## Stated goal A
Rewrite the passage on pen and ink, starting at "Don Paul shares" and ending at "say, ‘a 39-minute walk’).", with "museum guide" changed to "tour guide".
## Stated goal B
In the passage on pen and ink, what did scribes use the penknife with some 20 small blades for?
## Stated goal C
Continue the passage on pen and ink from where it stops.

## Extract to read
*-*-*
Don Paul shares his love of pen and ink.

The museum guide turned towards the display cabinet. For a moment her schoolmistress style faltered, her ‘you-are-a-VIP’ smile slipped. ‘This is my favourite because I am a writer,’ she whispered before regaining her guiding instincts. We were in the Victorinox Visitor Centre, in the village of Brunnen on Lake Lucerne in Switzerland. The family-owned company, made famous for its Swiss Army Knife (now custom-made for more than 20 armies across the globe), has its factory in the town of Ibach, a mere 4km away (or, as the Swiss would say, ‘a 39-minute walk’).

In the cabinet was a penknife with some 20 small blades projecting from either end of the handle. The knife was used by scribes to sharpen their quills – because this was before the days of hardened stainless steel, a scribe could not waste his time sharpening a single-blade knife in order to sharpen his pens. So a knife was created that could sharpen a lot of quills without much ado.

The reverence touched me. When I was in Standard 3, my parents moved countries. On my first day at the new school, I was elated when we practised writing: we used ink pens and were expected to use cursive script. Back home we were waiting to practise ‘joining writing’ and still used pencils. After a week, the teacher said that there had been a mistake, and I had been placed in the Standard 4 class. I was downgraded to Standard 3. And pencils.
*-*-*
## Collected data

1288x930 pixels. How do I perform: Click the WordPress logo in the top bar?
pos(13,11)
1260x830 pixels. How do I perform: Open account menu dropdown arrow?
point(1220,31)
*-*-*
## Reply A
Don Paul shares his love of pen and ink.

The tour guide turned towards the display cabinet. For a moment her schoolmistress style faltered, her ‘you-are-a-VIP’ smile slipped. ‘This is my favourite because I am a writer,’ she whispered before regaining her guiding instincts. We were in the Victorinox Visitor Centre, in the village of Brunnen on Lake Lucerne in Switzerland. The family-owned company, made famous for its Swiss Army Knife (now custom-made for more than 20 armies across the globe), has its factory in the town of Ibach, a mere 4km away (or, as the Swiss would say, ‘a 39-minute walk’).

## Reply B
They used it to sharpen their quills.

## Reply C
However, the ink had stained. On the way home on that first day I stopped at a trading store on the main road. It was run by an Indian family, and the inside was murky and filled with the smell of kapenta, small, dried and salted freshwater fish that rested in fat hessian sacks on the floor.

On the counter was a stand with fountain pens: black, purple, deep green; fat ones and thin. There was a half-full bottle of ink and some paper. After a long, fidgety silence, I asked if I could try a pen. The owner nodded gently. I selected a fat, dark-green pen and dipped it in the bottle, which he had opened. I drew a line on the blank page and wrote my name. The owner smiled. I walked to my father’s office and asked for some money. He was busy and pulled a two-shilling piece from his pocket, and I had my first pen. I think it cost one shilling.

More than 50 years later I still use a fountain pen, a Lamy. Lamy opened for business in 1930 in Heidelberg, and its timeless design has garnered multiple design awards. Mine is light and the cap clicks firmly onto the body. I’ve tried other pens, from my first Parker (a gift) to the highly coveted Sheaffer I bought when I joined the corporate world (I lost it in the US). I’ve had a Waterman and a Cross, and others too.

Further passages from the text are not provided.